Your answer must be an exact copy of the data below.
------
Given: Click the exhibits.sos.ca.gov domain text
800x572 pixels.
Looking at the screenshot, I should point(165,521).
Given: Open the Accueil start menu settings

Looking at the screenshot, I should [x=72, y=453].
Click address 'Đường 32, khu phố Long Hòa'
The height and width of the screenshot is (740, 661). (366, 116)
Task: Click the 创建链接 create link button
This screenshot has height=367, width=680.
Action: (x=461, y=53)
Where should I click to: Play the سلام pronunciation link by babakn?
------
### ANSWER TO THIS PROBLEM
Given: Click the exhibits.sos.ca.gov domain text
800x572 pixels.
Looking at the screenshot, I should point(165,521).
Given: Open the Accueil start menu settings

Looking at the screenshot, I should [x=72, y=453].
Click address 'Đường 32, khu phố Long Hòa'
The height and width of the screenshot is (740, 661). (366, 116)
Task: Click the 创建链接 create link button
This screenshot has height=367, width=680.
Action: (x=461, y=53)
Where should I click to: Play the سلام pronunciation link by babakn?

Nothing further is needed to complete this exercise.